## Dataset records:
::::::
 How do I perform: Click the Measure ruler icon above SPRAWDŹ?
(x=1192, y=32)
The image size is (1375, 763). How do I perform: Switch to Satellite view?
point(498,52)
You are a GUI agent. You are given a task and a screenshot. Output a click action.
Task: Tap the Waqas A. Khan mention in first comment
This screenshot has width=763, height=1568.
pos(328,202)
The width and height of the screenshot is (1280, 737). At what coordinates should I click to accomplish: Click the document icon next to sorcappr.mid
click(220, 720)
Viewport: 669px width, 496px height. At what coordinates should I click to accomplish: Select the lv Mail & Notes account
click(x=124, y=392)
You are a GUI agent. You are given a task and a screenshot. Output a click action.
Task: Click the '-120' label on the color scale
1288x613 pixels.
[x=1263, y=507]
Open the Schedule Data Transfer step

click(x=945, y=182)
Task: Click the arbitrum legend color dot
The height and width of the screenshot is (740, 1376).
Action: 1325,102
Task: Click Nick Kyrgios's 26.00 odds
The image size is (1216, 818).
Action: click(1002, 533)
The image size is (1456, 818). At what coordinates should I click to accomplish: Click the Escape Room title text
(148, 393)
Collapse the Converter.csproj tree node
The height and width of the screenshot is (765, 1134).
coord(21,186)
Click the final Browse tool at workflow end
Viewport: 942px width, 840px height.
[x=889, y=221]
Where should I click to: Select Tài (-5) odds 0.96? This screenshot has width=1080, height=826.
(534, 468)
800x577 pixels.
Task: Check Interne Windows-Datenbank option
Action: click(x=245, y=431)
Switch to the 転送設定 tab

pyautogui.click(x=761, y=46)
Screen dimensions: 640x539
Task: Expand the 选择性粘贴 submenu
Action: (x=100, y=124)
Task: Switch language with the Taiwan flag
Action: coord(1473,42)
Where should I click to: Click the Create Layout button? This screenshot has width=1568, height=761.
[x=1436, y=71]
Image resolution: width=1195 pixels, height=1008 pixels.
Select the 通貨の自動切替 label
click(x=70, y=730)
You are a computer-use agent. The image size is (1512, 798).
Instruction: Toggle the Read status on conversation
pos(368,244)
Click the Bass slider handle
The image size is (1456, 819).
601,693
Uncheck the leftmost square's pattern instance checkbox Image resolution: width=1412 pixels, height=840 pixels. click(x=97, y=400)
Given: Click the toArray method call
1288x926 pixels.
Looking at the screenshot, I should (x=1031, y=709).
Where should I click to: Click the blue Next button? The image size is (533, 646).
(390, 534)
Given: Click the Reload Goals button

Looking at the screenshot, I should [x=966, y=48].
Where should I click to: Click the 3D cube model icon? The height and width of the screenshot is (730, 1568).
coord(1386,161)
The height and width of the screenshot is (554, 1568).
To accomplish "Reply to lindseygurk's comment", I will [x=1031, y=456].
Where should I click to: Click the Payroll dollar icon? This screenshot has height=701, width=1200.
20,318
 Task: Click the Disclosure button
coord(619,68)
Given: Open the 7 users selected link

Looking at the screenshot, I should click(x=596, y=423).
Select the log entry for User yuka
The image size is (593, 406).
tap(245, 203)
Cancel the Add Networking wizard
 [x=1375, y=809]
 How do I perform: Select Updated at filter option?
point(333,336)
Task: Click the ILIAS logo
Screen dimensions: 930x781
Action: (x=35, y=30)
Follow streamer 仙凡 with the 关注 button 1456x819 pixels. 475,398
::::::
## Directions:
Reproduce every record above verbatim, line by line, with no changes.

## Solution:
 How do I perform: Click the Measure ruler icon above SPRAWDŹ?
(x=1192, y=32)
The image size is (1375, 763). How do I perform: Switch to Satellite view?
point(498,52)
You are a GUI agent. You are given a task and a screenshot. Output a click action.
Task: Tap the Waqas A. Khan mention in first comment
This screenshot has width=763, height=1568.
pos(328,202)
The width and height of the screenshot is (1280, 737). At what coordinates should I click to accomplish: Click the document icon next to sorcappr.mid
click(220, 720)
Viewport: 669px width, 496px height. At what coordinates should I click to accomplish: Select the lv Mail & Notes account
click(x=124, y=392)
You are a GUI agent. You are given a task and a screenshot. Output a click action.
Task: Click the '-120' label on the color scale
1288x613 pixels.
[x=1263, y=507]
Open the Schedule Data Transfer step

click(x=945, y=182)
Task: Click the arbitrum legend color dot
The height and width of the screenshot is (740, 1376).
Action: 1325,102
Task: Click Nick Kyrgios's 26.00 odds
The image size is (1216, 818).
Action: click(1002, 533)
The image size is (1456, 818). At what coordinates should I click to accomplish: Click the Escape Room title text
(148, 393)
Collapse the Converter.csproj tree node
The height and width of the screenshot is (765, 1134).
coord(21,186)
Click the final Browse tool at workflow end
Viewport: 942px width, 840px height.
[x=889, y=221]
Where should I click to: Select Tài (-5) odds 0.96? This screenshot has width=1080, height=826.
(534, 468)
800x577 pixels.
Task: Check Interne Windows-Datenbank option
Action: click(x=245, y=431)
Switch to the 転送設定 tab

pyautogui.click(x=761, y=46)
Screen dimensions: 640x539
Task: Expand the 选择性粘贴 submenu
Action: (x=100, y=124)
Task: Switch language with the Taiwan flag
Action: coord(1473,42)
Where should I click to: Click the Create Layout button? This screenshot has width=1568, height=761.
[x=1436, y=71]
Image resolution: width=1195 pixels, height=1008 pixels.
Select the 通貨の自動切替 label
click(x=70, y=730)
You are a computer-use agent. The image size is (1512, 798).
Instruction: Toggle the Read status on conversation
pos(368,244)
Click the Bass slider handle
The image size is (1456, 819).
601,693
Uncheck the leftmost square's pattern instance checkbox Image resolution: width=1412 pixels, height=840 pixels. click(x=97, y=400)
Given: Click the toArray method call
1288x926 pixels.
Looking at the screenshot, I should (x=1031, y=709).
Where should I click to: Click the blue Next button? The image size is (533, 646).
(390, 534)
Given: Click the Reload Goals button

Looking at the screenshot, I should [x=966, y=48].
Where should I click to: Click the 3D cube model icon? The height and width of the screenshot is (730, 1568).
coord(1386,161)
The height and width of the screenshot is (554, 1568).
To accomplish "Reply to lindseygurk's comment", I will [x=1031, y=456].
Where should I click to: Click the Payroll dollar icon? This screenshot has height=701, width=1200.
20,318
 Task: Click the Disclosure button
coord(619,68)
Given: Open the 7 users selected link

Looking at the screenshot, I should click(x=596, y=423).
Select the log entry for User yuka
The image size is (593, 406).
tap(245, 203)
Cancel the Add Networking wizard
 [x=1375, y=809]
 How do I perform: Select Updated at filter option?
point(333,336)
Task: Click the ILIAS logo
Screen dimensions: 930x781
Action: (x=35, y=30)
Follow streamer 仙凡 with the 关注 button 1456x819 pixels. 475,398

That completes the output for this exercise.